(Work to complete) Look over the listing below and say how many of its lines include the string "will"; give no more than that number.

(Data to examine)

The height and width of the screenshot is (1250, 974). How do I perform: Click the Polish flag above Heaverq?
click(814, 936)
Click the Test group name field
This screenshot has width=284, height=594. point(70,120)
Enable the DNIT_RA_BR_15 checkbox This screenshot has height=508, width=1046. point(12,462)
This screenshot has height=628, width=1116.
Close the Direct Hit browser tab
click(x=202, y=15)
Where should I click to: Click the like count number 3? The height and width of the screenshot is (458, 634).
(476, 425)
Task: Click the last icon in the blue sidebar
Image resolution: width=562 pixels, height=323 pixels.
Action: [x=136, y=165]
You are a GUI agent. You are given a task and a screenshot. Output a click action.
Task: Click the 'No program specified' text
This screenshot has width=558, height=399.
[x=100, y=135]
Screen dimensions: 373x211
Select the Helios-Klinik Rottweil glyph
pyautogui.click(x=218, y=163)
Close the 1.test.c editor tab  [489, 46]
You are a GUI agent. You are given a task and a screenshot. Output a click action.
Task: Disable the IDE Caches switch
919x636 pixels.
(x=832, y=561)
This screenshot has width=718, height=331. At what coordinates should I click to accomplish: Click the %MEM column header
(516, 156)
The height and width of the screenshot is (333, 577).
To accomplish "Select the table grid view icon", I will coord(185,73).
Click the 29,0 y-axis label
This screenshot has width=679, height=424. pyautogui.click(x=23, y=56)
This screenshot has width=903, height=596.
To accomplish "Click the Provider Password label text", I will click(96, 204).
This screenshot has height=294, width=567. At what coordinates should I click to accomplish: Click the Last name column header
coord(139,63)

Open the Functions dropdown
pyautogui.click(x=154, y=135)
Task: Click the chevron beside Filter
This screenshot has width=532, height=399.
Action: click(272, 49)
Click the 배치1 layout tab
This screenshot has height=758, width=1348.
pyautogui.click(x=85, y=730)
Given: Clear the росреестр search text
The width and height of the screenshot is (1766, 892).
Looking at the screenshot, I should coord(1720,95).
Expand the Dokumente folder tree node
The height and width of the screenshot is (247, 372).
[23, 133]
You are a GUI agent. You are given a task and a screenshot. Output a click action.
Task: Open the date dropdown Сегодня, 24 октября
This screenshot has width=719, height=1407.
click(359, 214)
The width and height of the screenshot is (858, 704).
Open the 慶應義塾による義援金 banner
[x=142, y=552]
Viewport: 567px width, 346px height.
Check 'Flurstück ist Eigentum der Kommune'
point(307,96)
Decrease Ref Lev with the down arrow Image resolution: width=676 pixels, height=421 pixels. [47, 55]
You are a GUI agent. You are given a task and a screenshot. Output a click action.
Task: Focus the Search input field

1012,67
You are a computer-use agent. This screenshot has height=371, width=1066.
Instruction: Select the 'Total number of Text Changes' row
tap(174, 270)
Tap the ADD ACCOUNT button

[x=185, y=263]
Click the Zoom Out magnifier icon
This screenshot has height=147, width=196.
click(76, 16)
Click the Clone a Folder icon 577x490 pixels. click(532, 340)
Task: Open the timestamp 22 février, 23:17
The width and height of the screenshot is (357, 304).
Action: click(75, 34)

(Result) 2